En el ocaso del verano


En una tarde de viernes
de fines del verano,
estoy sentado en el vértice de Isidora y El Bosque
contemplando las inmensas torres
que se levantan en torno a este lugar.

La actividad incesante de las grúas
anuncian que pronto desaparecerá del paisaje
el contorno de los cerros y los árboles
que pueblan el Parque Metropolitano
que se divisa como telón de fondo.

Pronto habrá, también, que levantar la vista 
hasta el cénit para poder contemplar el cielo.

Ante mi vista se despliega 
un trozo de una dinámica (¿y caótica?) metrópoli moderna,
similar a la que se podría encontrar en las grandes urbes
de cualquiera de los llamados países desarrollados.

Lo único que puedo reconocer como propio del país
es aquella noble Palma chilena (Jubaea chilensis),
la más austral del mundo en su género,
que se debe sentir un poco extraña y desarraigada
-solitaria en medio del tráfago urbano-
sin la pacífica compañía de sus grandiosas hermanas
que se yerguen en los majestuosos parajes de Ocoa o Cocalán.
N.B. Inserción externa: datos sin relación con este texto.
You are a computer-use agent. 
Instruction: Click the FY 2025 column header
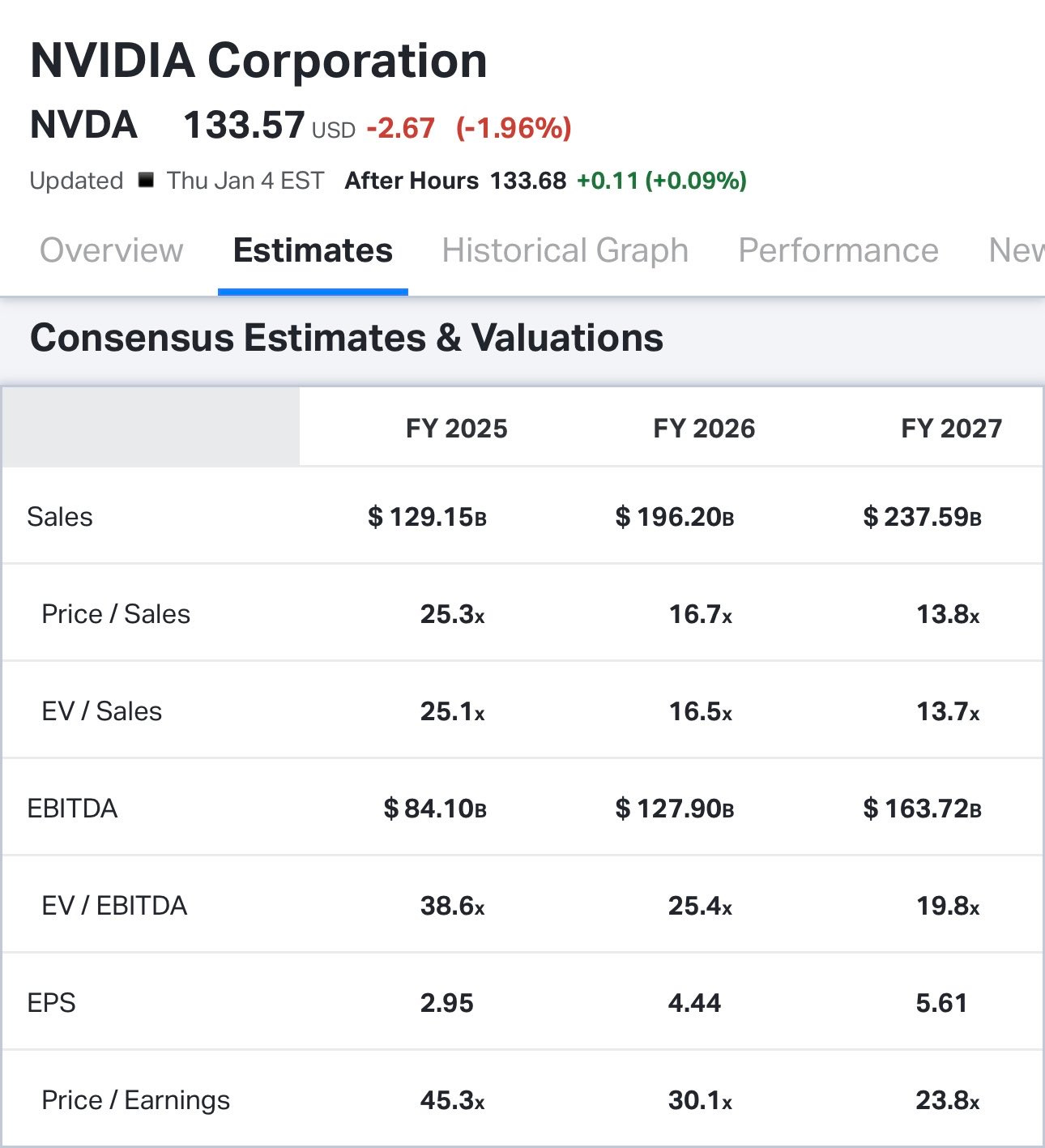(x=456, y=428)
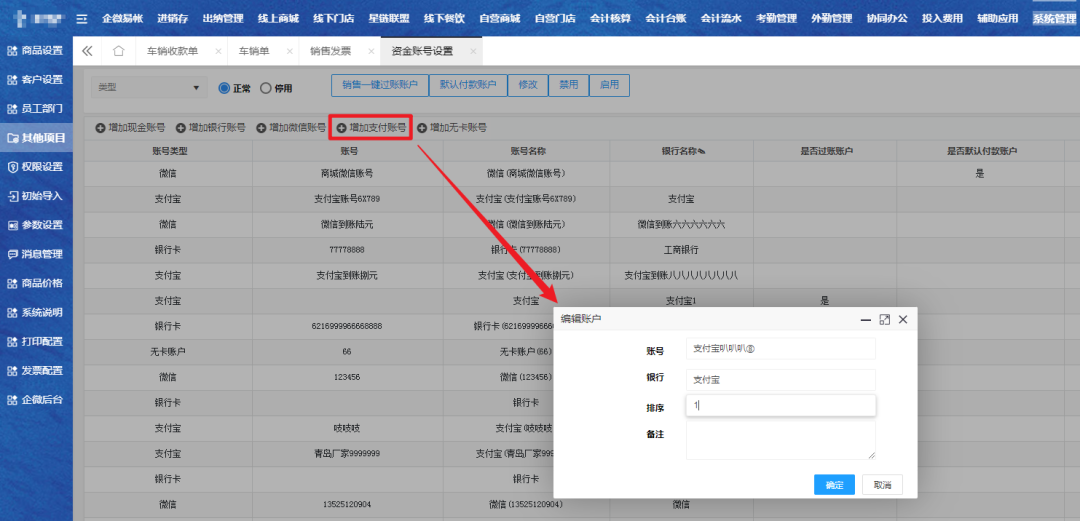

Detrás del follaje de esta herbácea que parece árbol,
se asoma una bandera chilena que flamea tímidamente.

Un poco al oriente, por Isidora Goyenechea,
había una instalación artística con la siguiente leyenda:

La luz del presente es la ceniza del pasado.
Al contemplar el contraste entre estas torres recientes
y la longeva palma nativa se me ocurre que podría
dársele una vuelta de tuerca a la leyenda instalada:

La luz del pasado ilumina las sombras del presente.